As personal computers have gotten more graphically sophisticated, designers of electronic documents have expanded the media types of data in their electronic layouts beyond text. On Macintosh and Windows PCs, disk-based multimedia publications display typography, art and photography that are designed into pages that mimic printed documents, but they also four important new media types: sound, animation, video and computation. Instead of just reading about a red breasted robin in an electronic encyclopedia, a student can hear the bird's song, view an animated schematic of the motion of the wings, see a short video of actual robins in flight and play a computer quiz that checks the reader's comprehension.
Creating multimedia productions is very much like creating print publications. Multimedia authoring programs in the $500 to $1000 range like MacroMedia's Director and Asymmetrix's Toolbook provide tools for composing text, positioning art and photography, scripting animations and developing point-and-click links. Audio editing programs for less than $200 and video editing packages for under $1,000 handle the preparation of digital sound and video. And most authoring programs and peripherals run well on the same high performance Macintosh computers used for professional desktop publishing.

For most up-to-date prepress shops, multi media authoring fits easily into the overall technology and production environment.
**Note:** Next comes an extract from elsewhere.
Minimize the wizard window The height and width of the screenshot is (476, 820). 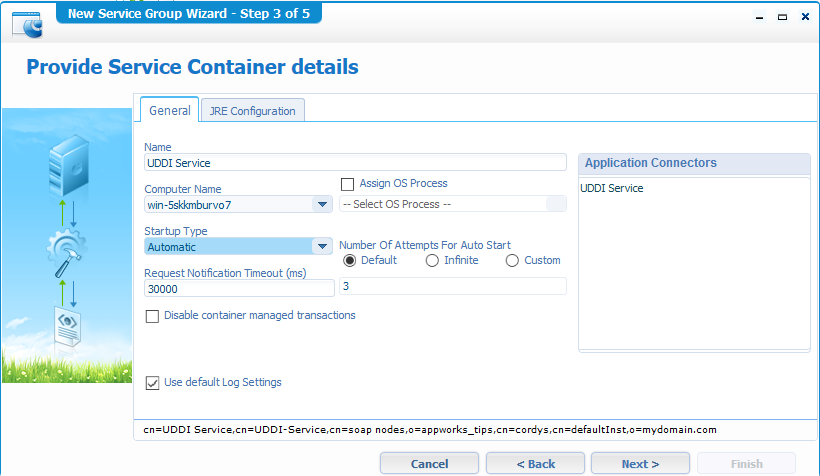point(761,17)
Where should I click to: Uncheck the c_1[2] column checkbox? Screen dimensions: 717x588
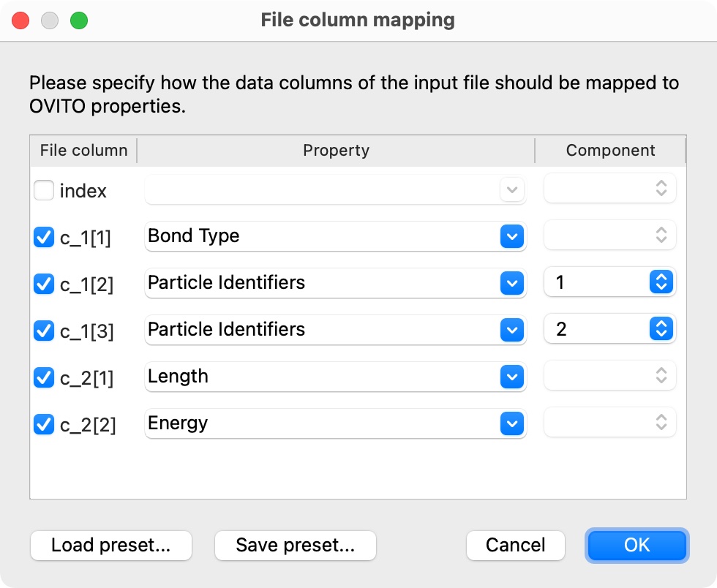(44, 284)
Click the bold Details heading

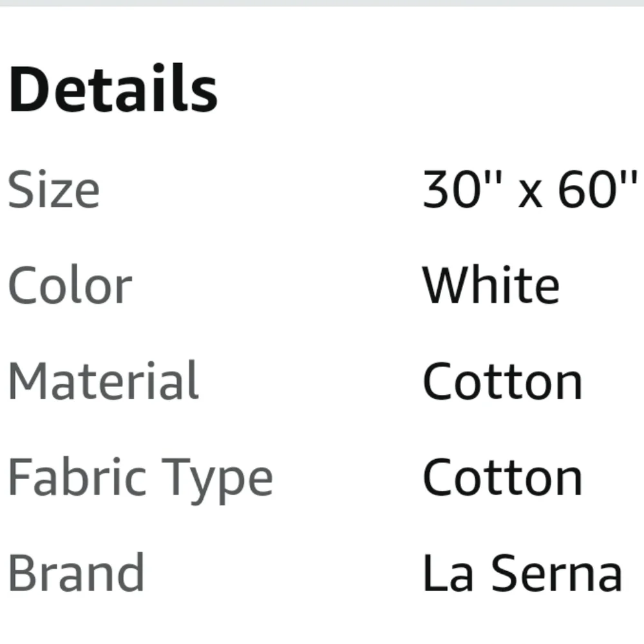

Multimedia design, though, requires a new set of art direction skills that take full advantage of the interactive environment, drawing the reader into a media-rich world of sound, motion and interactivity. Like graphic design for print, multimedia design depends on the vision and execution of creative people, the kind of value-added services that are priced by value, not by cost. And while those creative people who are now working in the field have had to teach themselves to use the new communication tools, colleges and universities across the country have been adding new media design courses at a staggering rate, and we should begin to see the pool of multimedia talent expand quickly in the next few years. (Indeed, multimedia education in 1995 is about where desktop publishing education was in 1988.)
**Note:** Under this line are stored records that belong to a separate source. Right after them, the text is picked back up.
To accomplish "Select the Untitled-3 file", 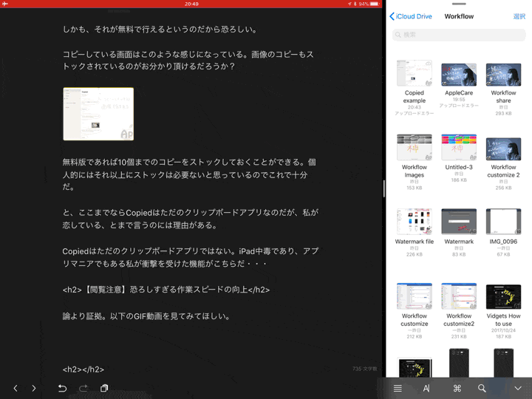I will [459, 148].
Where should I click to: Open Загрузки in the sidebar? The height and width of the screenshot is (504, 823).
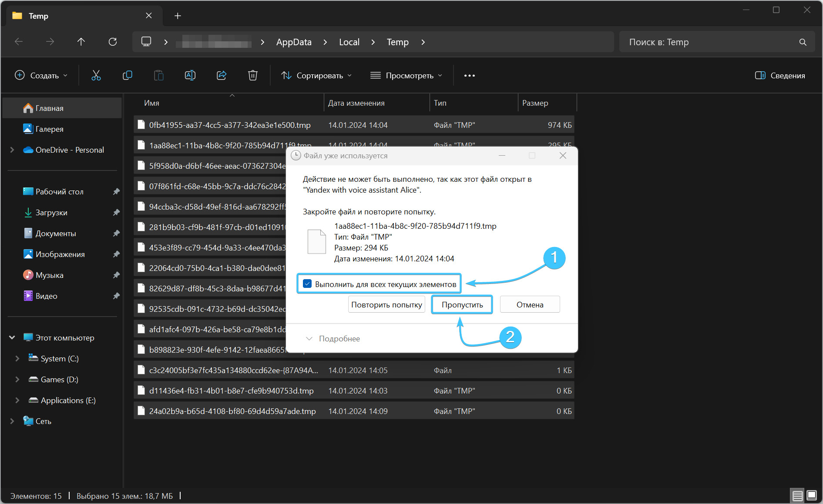click(51, 213)
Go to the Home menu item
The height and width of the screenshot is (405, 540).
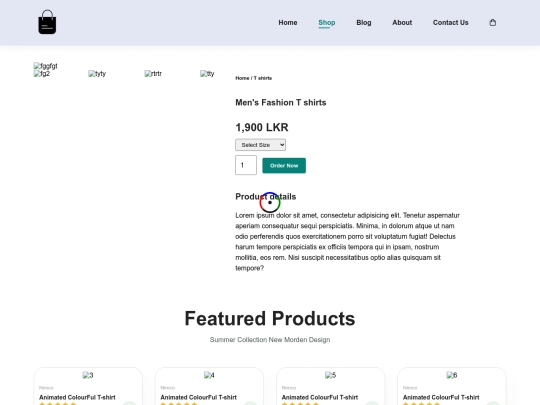click(288, 23)
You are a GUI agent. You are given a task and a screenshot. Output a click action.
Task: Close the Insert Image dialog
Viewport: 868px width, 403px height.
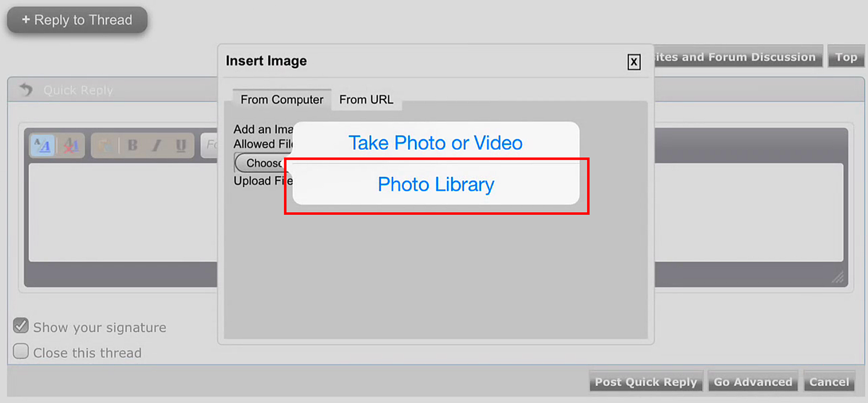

While commercial multimedia titles like encyclopedias and children's games get the most press, the largest markets for multimedia services are more mundane: business-to-business presentations, marketing communications, corporate training programs and point-of-sale advertising kiosks-all markets that are now served by print.

Salesmen who once left behind sales brochures and collateral material are now lugging about laptop-based multimedia presentations. Manufacturers who last year mailed thousands of four-color catalogs are now shipping CD-ROMcatalogs that fax completed orders back to the factory. And corporate trainers who used to rely on training manuals and overhead projector presentations are plugging new employees directly into interactive computer-based learning programs.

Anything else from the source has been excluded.